I can’t say that I’ve always known that I was different. Looking back on it, I’m pretty sure that other people knew that I was different long before I did.
I only knew for sure in freshman year of high school that I wasn’t straight, and it would be years later when I accepted that I was transgender.
Growing up religious didn’t make any of that acceptance easy. Maybe that’s not the right word for it because it went farther than just “religious.” We prayed every night, and verses of scripture were drilled into my head, etched into my bones. We went to Mass three times a week, and an extra day in the week was spent at church events. Every day was filled with talks of God, Jesus and what they’ve done for us; they give us everything and all they ask in return is our everything. In the face of the divine, our needs and wants are nothing.

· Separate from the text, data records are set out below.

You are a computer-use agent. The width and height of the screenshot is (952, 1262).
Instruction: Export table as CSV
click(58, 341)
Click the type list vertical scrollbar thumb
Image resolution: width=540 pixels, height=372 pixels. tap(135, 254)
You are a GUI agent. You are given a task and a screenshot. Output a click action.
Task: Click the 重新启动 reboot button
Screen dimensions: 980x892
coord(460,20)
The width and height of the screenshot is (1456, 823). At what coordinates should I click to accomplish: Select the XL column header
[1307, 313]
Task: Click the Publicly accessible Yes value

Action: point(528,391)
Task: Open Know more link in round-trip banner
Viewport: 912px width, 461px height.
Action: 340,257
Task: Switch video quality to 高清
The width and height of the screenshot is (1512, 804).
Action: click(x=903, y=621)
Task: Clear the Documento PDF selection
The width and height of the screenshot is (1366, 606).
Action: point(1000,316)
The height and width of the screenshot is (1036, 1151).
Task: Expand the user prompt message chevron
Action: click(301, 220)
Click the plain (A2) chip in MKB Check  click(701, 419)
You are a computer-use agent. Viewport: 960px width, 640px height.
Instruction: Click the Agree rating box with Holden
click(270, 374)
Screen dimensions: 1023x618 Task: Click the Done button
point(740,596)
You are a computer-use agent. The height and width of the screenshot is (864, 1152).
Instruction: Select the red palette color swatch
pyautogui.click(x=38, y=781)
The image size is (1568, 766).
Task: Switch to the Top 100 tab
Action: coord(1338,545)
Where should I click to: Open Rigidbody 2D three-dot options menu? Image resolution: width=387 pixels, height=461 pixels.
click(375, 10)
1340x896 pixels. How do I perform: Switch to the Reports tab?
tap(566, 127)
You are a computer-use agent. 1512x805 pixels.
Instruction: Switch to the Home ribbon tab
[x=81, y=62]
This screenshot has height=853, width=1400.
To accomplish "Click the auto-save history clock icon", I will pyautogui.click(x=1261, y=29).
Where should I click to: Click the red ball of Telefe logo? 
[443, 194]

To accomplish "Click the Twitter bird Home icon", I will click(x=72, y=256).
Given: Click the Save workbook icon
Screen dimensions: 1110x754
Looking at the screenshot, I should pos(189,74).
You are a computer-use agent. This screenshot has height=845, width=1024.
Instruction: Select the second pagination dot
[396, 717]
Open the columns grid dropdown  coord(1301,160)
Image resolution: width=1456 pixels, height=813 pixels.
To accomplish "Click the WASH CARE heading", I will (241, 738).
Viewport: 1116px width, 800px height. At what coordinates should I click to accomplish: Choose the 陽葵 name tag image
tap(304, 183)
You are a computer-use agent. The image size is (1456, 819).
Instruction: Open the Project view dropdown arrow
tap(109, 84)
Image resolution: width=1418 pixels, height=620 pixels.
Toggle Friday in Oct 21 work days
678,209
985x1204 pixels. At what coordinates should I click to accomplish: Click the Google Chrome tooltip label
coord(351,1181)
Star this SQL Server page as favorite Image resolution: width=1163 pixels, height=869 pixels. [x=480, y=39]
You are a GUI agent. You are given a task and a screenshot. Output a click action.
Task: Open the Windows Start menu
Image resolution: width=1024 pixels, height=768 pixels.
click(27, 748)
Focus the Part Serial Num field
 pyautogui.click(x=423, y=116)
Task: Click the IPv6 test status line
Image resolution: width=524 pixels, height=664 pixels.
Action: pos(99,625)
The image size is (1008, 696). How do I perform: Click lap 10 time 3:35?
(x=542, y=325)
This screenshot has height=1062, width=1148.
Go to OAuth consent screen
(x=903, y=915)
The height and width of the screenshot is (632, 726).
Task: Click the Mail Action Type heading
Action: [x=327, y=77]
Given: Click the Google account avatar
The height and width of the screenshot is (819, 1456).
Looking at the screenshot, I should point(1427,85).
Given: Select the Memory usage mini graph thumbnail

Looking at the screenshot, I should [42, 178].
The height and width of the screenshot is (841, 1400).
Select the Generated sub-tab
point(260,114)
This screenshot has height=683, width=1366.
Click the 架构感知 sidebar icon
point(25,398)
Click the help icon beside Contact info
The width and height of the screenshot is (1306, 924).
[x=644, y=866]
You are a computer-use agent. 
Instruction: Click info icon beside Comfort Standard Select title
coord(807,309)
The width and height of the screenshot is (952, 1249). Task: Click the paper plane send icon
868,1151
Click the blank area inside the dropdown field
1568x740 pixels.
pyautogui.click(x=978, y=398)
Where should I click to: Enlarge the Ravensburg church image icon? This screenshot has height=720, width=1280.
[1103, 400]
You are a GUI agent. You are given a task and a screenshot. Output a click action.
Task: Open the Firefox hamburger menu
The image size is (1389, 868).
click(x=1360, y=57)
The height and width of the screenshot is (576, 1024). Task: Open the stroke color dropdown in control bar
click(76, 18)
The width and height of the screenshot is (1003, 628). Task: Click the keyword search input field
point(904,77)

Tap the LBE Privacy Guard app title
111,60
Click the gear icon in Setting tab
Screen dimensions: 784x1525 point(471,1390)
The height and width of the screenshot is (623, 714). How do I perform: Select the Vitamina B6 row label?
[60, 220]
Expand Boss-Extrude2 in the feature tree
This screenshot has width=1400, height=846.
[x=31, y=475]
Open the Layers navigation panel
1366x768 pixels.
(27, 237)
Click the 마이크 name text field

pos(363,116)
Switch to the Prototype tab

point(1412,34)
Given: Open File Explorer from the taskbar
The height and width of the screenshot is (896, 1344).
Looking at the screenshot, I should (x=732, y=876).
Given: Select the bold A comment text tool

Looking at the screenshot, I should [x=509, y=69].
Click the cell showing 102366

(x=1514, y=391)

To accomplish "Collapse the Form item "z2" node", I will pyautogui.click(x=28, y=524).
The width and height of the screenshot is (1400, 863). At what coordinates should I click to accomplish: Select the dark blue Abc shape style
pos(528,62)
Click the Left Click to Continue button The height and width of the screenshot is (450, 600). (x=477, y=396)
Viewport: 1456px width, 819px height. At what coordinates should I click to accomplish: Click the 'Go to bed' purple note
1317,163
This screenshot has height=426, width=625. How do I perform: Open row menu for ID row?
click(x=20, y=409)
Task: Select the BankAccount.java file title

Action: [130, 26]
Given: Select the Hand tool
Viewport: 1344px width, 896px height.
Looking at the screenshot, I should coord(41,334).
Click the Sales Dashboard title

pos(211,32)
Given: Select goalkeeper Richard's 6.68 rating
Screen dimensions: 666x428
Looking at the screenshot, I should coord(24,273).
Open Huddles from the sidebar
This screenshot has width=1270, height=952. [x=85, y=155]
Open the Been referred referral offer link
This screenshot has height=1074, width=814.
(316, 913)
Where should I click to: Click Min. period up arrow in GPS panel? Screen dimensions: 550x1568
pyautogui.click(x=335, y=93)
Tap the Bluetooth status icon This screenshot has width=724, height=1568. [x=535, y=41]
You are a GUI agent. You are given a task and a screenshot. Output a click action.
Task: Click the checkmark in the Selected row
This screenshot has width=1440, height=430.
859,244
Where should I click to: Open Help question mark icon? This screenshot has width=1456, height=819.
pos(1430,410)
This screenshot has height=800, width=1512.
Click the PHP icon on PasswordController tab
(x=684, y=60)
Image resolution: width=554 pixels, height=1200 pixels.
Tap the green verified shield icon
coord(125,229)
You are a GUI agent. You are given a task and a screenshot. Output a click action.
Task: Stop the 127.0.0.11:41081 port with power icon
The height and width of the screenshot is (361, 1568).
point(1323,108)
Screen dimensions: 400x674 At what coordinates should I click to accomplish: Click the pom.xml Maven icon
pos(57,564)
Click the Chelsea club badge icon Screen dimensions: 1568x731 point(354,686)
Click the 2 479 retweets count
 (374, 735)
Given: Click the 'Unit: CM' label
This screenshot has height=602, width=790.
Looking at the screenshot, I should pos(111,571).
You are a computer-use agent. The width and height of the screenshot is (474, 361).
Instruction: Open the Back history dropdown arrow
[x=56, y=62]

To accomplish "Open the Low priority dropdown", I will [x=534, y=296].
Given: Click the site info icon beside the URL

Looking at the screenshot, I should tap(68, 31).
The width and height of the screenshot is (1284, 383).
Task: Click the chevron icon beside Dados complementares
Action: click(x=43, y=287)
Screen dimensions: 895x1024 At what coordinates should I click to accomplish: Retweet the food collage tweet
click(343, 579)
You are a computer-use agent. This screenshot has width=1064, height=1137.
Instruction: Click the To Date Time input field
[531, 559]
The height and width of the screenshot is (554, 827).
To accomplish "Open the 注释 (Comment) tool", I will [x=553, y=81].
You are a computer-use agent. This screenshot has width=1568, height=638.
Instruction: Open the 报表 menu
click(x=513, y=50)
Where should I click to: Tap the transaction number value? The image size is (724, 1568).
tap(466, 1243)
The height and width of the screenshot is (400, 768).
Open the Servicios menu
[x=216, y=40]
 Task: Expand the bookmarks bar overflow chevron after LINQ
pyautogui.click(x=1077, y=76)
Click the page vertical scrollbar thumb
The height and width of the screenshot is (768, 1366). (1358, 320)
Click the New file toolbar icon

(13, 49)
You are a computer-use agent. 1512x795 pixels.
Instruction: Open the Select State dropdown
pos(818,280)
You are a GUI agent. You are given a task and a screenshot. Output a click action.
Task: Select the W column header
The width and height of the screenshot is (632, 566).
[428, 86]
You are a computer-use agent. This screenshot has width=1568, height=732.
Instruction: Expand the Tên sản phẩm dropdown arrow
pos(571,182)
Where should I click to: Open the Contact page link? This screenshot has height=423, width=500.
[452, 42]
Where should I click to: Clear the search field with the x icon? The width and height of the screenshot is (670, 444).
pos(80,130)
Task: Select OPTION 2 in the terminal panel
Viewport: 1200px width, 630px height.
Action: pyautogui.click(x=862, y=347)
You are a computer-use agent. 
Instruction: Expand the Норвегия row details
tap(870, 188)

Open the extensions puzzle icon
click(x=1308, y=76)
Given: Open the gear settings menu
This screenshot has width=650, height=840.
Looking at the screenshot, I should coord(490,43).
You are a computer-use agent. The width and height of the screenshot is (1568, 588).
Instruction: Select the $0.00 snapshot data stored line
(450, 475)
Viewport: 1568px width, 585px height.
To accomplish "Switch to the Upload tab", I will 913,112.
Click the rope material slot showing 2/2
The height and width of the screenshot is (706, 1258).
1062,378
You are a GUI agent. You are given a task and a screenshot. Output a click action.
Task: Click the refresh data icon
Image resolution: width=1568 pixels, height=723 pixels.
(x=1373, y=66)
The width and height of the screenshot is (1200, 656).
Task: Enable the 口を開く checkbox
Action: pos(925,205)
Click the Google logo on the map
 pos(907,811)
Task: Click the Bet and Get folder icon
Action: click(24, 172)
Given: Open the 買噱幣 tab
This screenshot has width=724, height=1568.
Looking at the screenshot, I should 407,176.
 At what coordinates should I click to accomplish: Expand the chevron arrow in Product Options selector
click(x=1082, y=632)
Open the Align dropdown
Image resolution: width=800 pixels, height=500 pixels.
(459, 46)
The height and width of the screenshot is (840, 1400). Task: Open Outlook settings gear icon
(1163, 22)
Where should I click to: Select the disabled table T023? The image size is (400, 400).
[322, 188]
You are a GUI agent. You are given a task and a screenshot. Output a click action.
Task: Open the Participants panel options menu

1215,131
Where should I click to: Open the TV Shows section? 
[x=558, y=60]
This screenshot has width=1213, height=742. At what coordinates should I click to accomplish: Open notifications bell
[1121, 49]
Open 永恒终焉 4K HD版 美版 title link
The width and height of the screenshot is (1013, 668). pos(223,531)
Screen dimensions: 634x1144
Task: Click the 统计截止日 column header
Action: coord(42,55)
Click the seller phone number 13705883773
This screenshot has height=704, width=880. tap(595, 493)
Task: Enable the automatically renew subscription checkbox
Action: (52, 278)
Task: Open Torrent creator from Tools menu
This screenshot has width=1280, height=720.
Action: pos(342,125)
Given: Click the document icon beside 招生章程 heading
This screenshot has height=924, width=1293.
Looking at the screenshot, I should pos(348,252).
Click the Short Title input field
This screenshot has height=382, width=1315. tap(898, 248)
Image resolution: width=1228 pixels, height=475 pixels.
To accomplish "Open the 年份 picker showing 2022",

I don’t think my parents genuinely meant to harm us because they truly believed they were saving us. That doesn’t change the fact that it did harm.
There was a lot of guilt in realizing that I was queer. All of those years of wanting to please my parents and avoid hell warred with the unhappiness of having to pretend to be someone I wasn’t. The only relief was school — a place where I could talk to my friends and be myself fully.
I could go into so much more detail, but I think it’ll suffice to say that school saved me, as stupid as that sounds. It was the place where I met most of my closest friends that helped me soothe the pain of being the kid that my parents didn’t want me to be. It was where I met my best friend and outgrew some of the guilt that Catholicism instilled in me.
When I accepted that I was trans, I was a freshman in college. I was in the one-room apartment that I had rented as soon as high school ended. I found myself with a bottle of half-empty coconut rum, and I was sobbing into my hands under the pale light of the kitchen. There were many more moments where I mourned being the straight and cisgender girl that my family wanted me to be.
Yet, there was also so much all-encompassing joy. I found true happiness in being with people who saw me as the man I know I am, a new family who actually accepts me filled with so much love. It’s a good feeling. At the end of the day, I love being queer and trans. I love this community that I’ve fostered and the one worldwide. It’s a community that has always and will always exist.
Even in the face of bigotry running rampant, in hate being allowed to fester and laws that drag us back decades, we still exist. I spent years denying a part of myself, and I am not going back to that, not for anything.